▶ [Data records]
▬▬▬▬▬▬

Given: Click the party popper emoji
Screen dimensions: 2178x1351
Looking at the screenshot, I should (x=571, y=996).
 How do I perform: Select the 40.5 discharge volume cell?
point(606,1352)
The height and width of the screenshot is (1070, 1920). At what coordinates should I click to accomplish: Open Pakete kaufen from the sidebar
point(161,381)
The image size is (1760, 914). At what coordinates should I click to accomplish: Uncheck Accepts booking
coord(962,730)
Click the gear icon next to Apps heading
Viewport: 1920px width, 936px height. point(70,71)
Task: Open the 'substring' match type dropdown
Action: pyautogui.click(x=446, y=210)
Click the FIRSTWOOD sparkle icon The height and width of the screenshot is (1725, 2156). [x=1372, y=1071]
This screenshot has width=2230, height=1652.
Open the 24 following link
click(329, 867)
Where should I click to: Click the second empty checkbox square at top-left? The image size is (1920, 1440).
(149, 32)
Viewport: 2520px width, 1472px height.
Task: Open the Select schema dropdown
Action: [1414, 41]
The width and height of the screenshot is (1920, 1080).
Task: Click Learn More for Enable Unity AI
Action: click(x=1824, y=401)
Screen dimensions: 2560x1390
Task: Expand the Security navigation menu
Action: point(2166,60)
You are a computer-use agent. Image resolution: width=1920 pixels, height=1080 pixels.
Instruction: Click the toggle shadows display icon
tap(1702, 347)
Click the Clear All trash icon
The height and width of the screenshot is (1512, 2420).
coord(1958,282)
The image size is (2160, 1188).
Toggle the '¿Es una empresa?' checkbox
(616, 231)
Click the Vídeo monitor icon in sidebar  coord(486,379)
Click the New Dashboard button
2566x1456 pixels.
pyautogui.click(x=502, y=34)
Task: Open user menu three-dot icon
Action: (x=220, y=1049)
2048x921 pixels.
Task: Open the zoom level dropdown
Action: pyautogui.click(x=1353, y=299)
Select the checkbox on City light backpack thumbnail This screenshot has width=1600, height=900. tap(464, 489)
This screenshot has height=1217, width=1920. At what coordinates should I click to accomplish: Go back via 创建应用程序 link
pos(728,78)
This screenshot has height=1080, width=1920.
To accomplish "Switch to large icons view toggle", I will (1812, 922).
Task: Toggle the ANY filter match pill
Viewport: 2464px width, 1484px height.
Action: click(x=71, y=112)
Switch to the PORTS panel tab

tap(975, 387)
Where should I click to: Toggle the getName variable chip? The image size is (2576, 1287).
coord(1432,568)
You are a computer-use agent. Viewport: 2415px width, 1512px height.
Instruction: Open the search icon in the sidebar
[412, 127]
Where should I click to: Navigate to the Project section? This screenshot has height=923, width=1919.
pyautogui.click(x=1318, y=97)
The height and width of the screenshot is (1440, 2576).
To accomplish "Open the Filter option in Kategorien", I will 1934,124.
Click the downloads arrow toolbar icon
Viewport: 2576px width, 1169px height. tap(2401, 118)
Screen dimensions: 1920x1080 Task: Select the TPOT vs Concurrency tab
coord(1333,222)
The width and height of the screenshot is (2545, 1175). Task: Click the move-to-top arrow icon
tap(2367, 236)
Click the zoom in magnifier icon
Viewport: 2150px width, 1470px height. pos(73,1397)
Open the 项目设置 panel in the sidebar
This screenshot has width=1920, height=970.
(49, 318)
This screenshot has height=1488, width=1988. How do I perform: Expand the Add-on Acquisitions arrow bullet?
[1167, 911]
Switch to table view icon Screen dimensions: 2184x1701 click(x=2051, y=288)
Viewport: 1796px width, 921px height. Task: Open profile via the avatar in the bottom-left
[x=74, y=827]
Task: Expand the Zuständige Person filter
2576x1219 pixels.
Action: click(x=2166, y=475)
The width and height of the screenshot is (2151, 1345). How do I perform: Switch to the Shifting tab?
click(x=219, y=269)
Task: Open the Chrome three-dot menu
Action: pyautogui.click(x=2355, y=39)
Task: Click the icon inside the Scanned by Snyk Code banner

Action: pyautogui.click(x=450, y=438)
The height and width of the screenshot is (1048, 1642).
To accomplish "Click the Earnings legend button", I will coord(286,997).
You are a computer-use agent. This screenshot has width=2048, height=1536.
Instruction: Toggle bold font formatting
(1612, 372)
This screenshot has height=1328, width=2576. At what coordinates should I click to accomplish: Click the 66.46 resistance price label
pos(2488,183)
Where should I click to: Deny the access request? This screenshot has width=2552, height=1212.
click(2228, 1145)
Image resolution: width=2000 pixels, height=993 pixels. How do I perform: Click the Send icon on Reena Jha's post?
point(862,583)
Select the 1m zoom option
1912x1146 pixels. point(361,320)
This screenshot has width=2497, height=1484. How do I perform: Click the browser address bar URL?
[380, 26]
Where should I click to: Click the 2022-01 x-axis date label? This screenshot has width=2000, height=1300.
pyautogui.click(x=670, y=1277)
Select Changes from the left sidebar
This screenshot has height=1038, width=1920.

▬▬▬▬▬▬

▶ [What is required]
Output the lines above between the one holding "Toggle the '¿Es una empresa?' checkbox" and the one holding "Select the checkbox", inclusive, with nothing before or after them.

▶ [Response box]
Toggle the '¿Es una empresa?' checkbox
(616, 231)
Click the Vídeo monitor icon in sidebar  coord(486,379)
Click the New Dashboard button
2566x1456 pixels.
pyautogui.click(x=502, y=34)
Task: Open user menu three-dot icon
Action: (x=220, y=1049)
2048x921 pixels.
Task: Open the zoom level dropdown
Action: pyautogui.click(x=1353, y=299)
Select the checkbox on City light backpack thumbnail This screenshot has width=1600, height=900. tap(464, 489)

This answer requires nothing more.